Evanina shifted, pointing to Big Tech as an example, and explaining the "paradigm differential" that the U.S. and China have.
"Hypothetically, when the CCP and intelligence services come into the U.S. and have a cyber breach, they have data, they take that back, and can force their Chinese companies to condition data, analyze it, and provide it back to Chinese intelligence services for action," Evanina said. "We can't do that in the U.S."
Evanina said that if the U.S. collects data through an espionage operation overseas, the intelligence community cannot turn to Big Tech companies and ask for help in analyzing it.
"It doesn't work that way," he said. "And I think that's the unfair playing advantage as well when it comes to the ever spooky world of espionage."
Evanina added that the intelligence community will "continue to use its own organic capabilities — both technology and humans — to condition data and analyze it.”
Meanwhile, earlier this month, NCSC also warned about China's "14th five-year plan for advancement in strategic areas," like quantum, artificial intelligence and biotech.
"US entities in these sectors should know they are targets," NCSC warned. "China uses a range of illegal, quasi-legal & legal means to acquire US research & tech to achieve its goals."
NCSC warned that intelligence services, talent recruitment programs, research partnerships, joint ventures, mergers and acquisitions and more are avenues for China to attempt to acquire U.S. intellectual property and technology.
And last month, NCSC warned of China’s collection of health care data and DNA of Americans, warning that the efforts pose "serious risks" to the privacy of Americans and to U.S. economic and national security.
NCSC warned that China has collected large health care data sets from the U.S. and nations around the globe "through both legal and illegal means," and warned that the collection is expected to be used for China’s economic and national security priorities.

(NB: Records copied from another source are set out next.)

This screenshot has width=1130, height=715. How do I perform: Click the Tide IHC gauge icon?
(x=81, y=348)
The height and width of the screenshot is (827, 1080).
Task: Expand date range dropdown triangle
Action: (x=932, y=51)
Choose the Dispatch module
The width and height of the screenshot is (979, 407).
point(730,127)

The collection efforts come as part of China’s efforts to advance its artificial intelligence and precision medicine industries.
Meanwhile, the Biden administration has called for a “new approach” to national security to “strengthen” the United States’ advantages and “prevail in strategic competition with China,” warning that Beijing is the “only competitor” potentially capable of mounting a “challenge” to the international system.
In guidance release by the White House earlier this month for its national security strategy with regard to China, the administration said it will "ensure that America, not China, sets the international agenda, working alongside others to shape new global norms and agreements that advance our interests and reflect our values.”
The guidance warned, though, that China’s leaders "seek unfair advantages, behave aggressively and coercively, and undermine the rules and values at the heart of an open and stable international system.”
"When the Chinese government’s behavior directly threatens our interests and values, we will answer Beijing’s challenge," the guidance warned. "We will confront unfair and illegal trade practices, cyber theft, and coercive economic practices that hurt American workers, undercut our advanced and emerging technologies, and seek to erode our strategic advantage and national competitiveness.”
The new guidance added that the administration will "ensure that our supply chains for critical national security technologies and medical supplies are secure.”
However, the administration said that strategic competition with China "does not and should not" preclude working with Beijing "when it is in our national interest to do so.”
The administration said they will "engage China from a position of confidence and strength," and conduct "practical, results-oriented diplomacy" with Beijing to "work to reduce the risk of misperception and miscalculation.”
"We will welcome the Chinese government’s cooperation on issues such as climate change, global health security, arms control, and nonproliferation where our national fates are intertwined," the guidance states. "As we do, we will rally our allies and partners to join us, pooling our negotiating leverage and showing our collective power and resolve."